The legal action of the FDA against Bar Pharmaceuticals resulted in a ruling which established formally the need to carry out an investigation if something went wrong. This was followed by the publication of the Out of Specification [OOS] guidance in 1998. Al though these rules were primarily directed at the investigation of analytical results the door was opened to extend this to any deviations or unexpected results within the industrial environment.
The push by the FDA for Corrective Action Preventive Action [CAPA] has been the logical extension of the earlier OOS.
The course will start with a brief overview of the principles of CAPA and OOS and mention of Failure Mode and Effect Analysis and related techniques. The emphasis of the course, however, is on the requirements of both CAPA and OOS to find the real or root cause of the problem. The majority of citations for failed investigations both of CAPA and OOS refer back to the failure of the company to conduct a thorough investigation and to establish the root cause of this failure. Preventive action taken where the root cause has not been established is an invitation for the next investigation to take place.

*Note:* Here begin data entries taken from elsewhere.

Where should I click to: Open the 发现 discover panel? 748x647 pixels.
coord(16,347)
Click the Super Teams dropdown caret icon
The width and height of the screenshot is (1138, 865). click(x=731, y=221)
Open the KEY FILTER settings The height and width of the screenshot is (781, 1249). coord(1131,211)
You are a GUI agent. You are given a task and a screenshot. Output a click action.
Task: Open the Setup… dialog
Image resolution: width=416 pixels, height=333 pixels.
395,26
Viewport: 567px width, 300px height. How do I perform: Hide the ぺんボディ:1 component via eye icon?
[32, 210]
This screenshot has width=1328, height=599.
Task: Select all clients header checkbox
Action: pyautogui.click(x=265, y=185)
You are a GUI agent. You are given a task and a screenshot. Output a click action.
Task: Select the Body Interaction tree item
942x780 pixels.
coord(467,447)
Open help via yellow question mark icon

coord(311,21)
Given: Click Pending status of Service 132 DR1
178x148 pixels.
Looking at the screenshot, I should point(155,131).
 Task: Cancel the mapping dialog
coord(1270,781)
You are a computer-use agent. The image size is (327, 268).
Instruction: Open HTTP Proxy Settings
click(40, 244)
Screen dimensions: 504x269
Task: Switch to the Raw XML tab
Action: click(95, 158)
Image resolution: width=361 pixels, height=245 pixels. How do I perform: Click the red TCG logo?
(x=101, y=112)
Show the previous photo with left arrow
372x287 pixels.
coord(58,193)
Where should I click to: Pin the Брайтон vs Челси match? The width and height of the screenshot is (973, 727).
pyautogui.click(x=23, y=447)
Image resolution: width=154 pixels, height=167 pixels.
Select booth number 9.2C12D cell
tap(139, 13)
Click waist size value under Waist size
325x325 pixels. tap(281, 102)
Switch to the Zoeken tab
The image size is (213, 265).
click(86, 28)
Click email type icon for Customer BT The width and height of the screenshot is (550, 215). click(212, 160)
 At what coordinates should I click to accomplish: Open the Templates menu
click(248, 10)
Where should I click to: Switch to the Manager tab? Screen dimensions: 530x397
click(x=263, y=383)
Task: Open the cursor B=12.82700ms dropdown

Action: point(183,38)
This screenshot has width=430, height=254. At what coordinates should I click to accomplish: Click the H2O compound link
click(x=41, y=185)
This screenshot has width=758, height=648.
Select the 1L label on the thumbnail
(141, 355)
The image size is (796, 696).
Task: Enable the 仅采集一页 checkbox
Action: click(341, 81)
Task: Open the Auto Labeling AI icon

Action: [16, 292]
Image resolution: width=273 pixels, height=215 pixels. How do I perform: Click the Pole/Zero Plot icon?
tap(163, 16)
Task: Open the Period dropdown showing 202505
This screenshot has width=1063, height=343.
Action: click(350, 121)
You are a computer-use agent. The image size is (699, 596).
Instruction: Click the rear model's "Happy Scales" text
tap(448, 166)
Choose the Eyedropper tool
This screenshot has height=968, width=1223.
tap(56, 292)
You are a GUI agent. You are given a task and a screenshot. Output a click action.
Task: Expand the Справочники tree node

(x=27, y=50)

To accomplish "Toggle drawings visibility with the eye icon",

Root Cause Analysis [RCA] is a systematic technique used to investigate such events in a manner that should reveal the intrinsic problems and thus allow their resolution. It is designed to answer the questions, what, when, how and why something happened. It employs techniques of task analysis, change analysis, barrier analysis and effect and causal factor charts. The course will discuss the general principles of RCA, the different methods of collecting and organising data and the work environment necessary to operate an effective RCA system. It will review the best way to form and maintain an RCA team.

Participants will work in groups and using actual incidents will look at different techniques such as HAZOP, 5W’s and 1 H and Ishikawa diagrams to determine Root Cause Analysis.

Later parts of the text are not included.